▶ **Records from a dataset**:
========================================
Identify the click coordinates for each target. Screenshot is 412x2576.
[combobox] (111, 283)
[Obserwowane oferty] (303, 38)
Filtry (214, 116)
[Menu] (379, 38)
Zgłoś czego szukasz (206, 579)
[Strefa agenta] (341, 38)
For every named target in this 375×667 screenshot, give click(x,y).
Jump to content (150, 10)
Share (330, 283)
========================================
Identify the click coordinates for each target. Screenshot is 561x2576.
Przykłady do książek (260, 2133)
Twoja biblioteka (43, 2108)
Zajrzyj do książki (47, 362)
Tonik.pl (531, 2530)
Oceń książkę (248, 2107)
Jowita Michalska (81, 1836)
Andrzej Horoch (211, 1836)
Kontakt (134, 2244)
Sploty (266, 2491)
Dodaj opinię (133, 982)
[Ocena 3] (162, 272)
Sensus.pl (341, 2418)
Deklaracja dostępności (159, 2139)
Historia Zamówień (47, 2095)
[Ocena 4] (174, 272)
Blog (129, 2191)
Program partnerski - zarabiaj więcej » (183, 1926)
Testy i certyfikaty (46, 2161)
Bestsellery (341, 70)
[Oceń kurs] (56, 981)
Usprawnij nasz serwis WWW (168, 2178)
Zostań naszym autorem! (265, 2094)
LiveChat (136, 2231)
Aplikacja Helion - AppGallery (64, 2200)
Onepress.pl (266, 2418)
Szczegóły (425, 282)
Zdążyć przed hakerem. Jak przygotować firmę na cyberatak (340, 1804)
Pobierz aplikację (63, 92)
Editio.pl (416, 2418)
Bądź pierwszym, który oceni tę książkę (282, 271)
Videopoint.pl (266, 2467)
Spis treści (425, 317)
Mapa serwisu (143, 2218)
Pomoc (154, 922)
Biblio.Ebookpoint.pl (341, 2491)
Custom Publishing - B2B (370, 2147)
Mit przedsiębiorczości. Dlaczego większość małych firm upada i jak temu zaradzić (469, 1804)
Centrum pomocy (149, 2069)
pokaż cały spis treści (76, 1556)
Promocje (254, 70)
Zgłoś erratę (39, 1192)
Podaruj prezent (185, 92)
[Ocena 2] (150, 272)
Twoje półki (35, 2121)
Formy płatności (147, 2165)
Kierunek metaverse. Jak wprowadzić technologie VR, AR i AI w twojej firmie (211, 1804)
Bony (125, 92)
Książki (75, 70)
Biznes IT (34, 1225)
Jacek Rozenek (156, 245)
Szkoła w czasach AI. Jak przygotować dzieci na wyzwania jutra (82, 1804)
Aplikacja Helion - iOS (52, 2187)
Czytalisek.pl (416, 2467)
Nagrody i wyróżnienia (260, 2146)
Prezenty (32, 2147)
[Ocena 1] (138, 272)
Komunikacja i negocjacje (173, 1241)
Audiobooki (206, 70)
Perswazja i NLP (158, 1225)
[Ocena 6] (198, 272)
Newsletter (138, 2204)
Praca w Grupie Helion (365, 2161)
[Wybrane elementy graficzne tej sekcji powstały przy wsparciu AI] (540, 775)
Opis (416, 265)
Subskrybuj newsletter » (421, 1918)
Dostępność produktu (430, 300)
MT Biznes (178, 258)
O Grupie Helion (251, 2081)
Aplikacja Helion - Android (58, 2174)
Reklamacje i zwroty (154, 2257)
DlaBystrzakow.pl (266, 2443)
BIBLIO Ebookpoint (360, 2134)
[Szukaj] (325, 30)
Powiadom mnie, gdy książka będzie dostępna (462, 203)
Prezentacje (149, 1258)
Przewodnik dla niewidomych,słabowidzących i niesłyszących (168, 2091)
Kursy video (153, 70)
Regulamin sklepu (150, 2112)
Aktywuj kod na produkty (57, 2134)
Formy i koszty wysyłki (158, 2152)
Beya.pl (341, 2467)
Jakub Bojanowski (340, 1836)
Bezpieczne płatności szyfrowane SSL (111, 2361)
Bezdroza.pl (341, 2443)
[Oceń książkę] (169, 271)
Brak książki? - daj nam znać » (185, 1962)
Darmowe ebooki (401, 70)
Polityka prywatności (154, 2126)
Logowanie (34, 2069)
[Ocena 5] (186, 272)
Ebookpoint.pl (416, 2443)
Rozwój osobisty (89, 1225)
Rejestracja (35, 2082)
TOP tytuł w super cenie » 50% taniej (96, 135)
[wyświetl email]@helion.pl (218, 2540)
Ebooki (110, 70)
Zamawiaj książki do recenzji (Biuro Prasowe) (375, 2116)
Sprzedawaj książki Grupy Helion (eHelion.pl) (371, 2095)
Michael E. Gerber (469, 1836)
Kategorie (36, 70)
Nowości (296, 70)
========================================
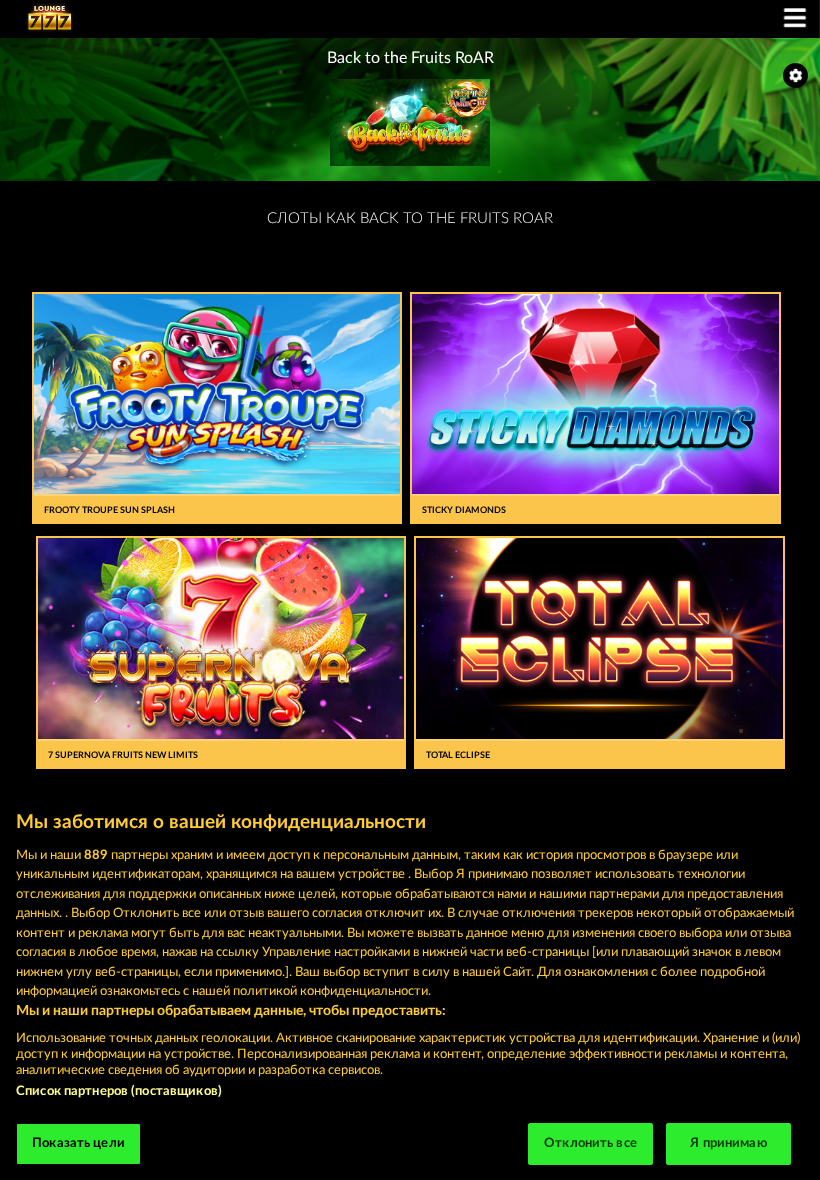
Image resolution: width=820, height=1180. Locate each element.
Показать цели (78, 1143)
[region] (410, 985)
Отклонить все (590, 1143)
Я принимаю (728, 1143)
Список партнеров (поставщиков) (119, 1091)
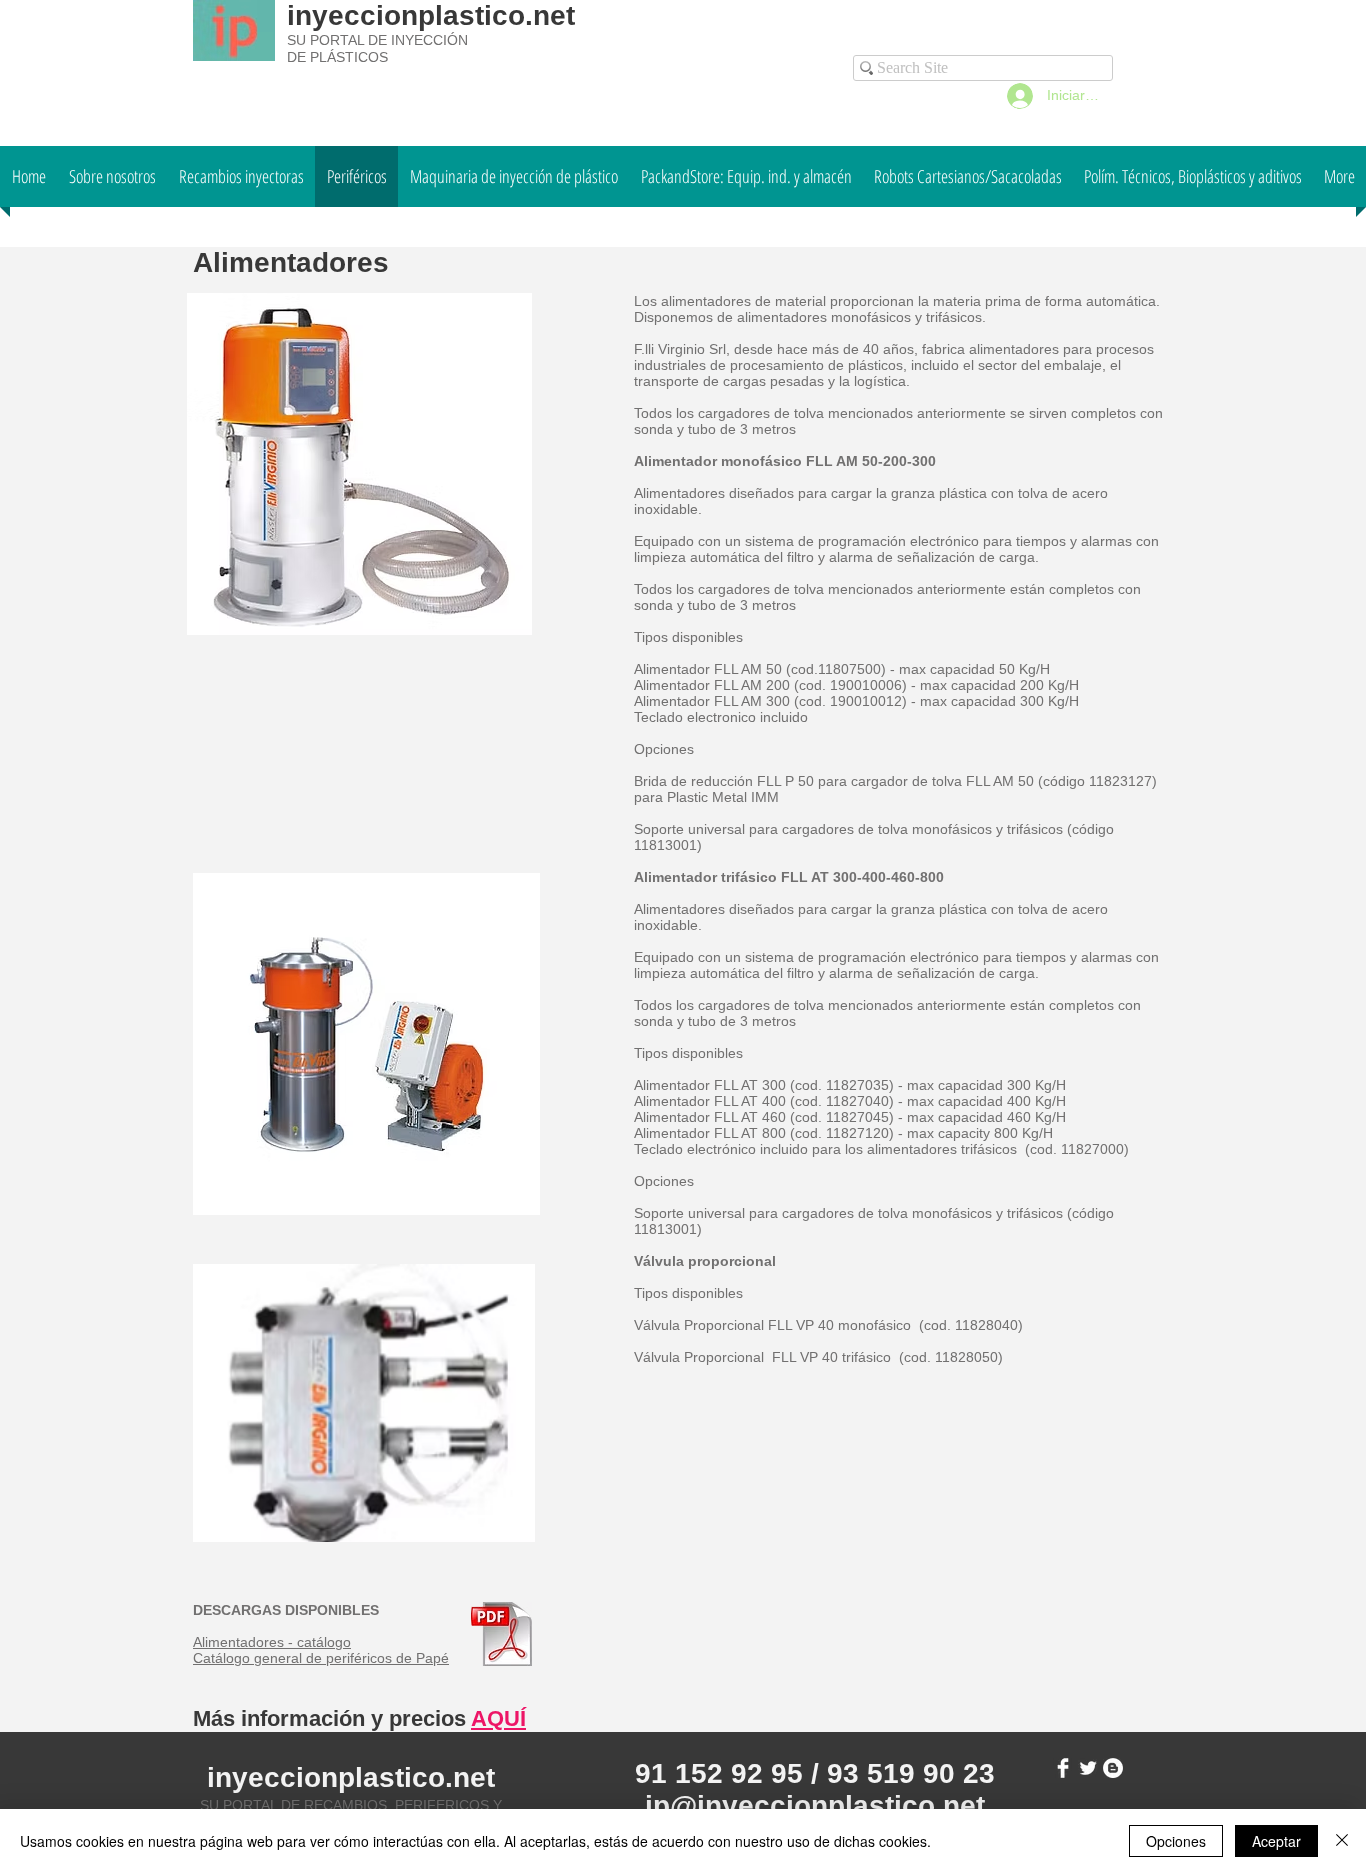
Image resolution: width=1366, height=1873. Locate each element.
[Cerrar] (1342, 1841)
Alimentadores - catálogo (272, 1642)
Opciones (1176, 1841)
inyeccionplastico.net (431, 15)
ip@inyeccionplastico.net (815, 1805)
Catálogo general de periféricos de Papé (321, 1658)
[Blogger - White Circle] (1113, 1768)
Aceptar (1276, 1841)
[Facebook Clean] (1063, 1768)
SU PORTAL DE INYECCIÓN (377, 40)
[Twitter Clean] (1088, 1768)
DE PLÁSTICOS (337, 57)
========================================
▶ **WHAT THE EXERCISE ASKS**: Go through the records above and report how many lines contain "Locate". Write the number only.

▶ **OUTPUT OF THE EXERCISE**: 2